自民党内に利下げ論(2007.10.18)(日経金融新聞)

日経金融新聞

自民党内に利下げ論

山本氏、小委員会に再登板

「日銀の金融政策が間違っていることを実証する方向で議論する」。福田康夫政権の発足に伴い、自民党金融政策小委員会の委員長に復帰した山本幸三衆院議員が、有識者を講師に招いて精力的に勉強会を重ねている。衆院予算委員会理事を務める山本氏は、国会の場でも日銀の福井俊彦総裁に論戦を挑む構えだ。

▼・・・インフレターゲット(目標)導入論者である山本氏は「現在の経済・物価情勢は利上げではなく、利下げするべき局面にある」と主張する。十七日の会合では外資系証券の担当者から米国の信用力の低い個人向け住宅融資(サブプライムローン)問題の状況について聴取。今月四日、初回の講師として招いたのはリフレ派の中心的存在である岩田規久男学習院大教授だった。これまで「日銀抜き」で議論してきたが、来週は日銀にも出席を求める方針だ。

▼・・・山本氏は昨春、金融政策小委委員長として物価安定の数値目標導入を求める提言をまとめた。
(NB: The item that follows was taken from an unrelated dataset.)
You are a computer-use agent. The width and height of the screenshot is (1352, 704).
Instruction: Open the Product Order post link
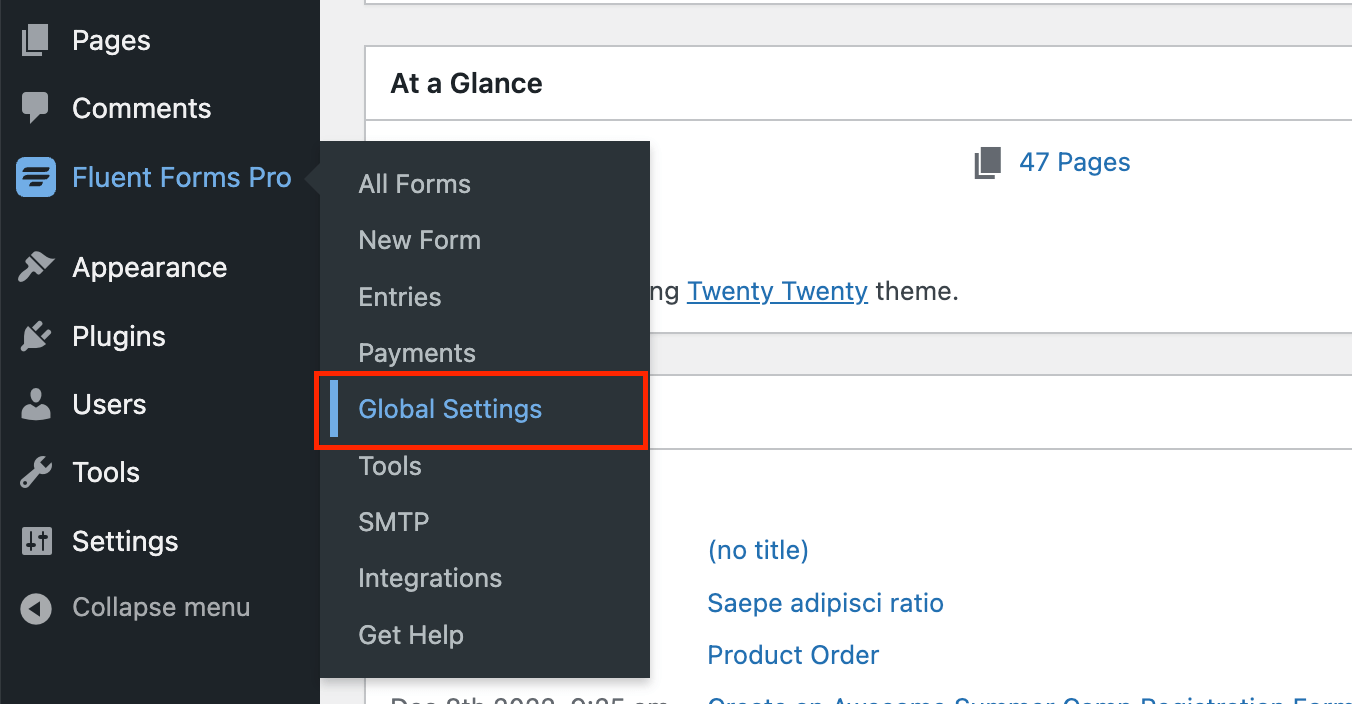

経済産業副大臣に就任して委員長職を離れたが、本人の強い希望で再登板した。日銀は二月の利上げ以降、サブプライム問題の余波などを受けて金融政策の現状維持を続けているが、なお利上げ時期を探る姿勢を崩してない。山本氏についても「敬して遠ざける」といった風情だが、物価はいまだ上昇基調に入らず、金融市場の混乱が実体経済にどう影響するかも見えない。「山本小委」という火種に再び火がつく可能性は、皆無というわけではない。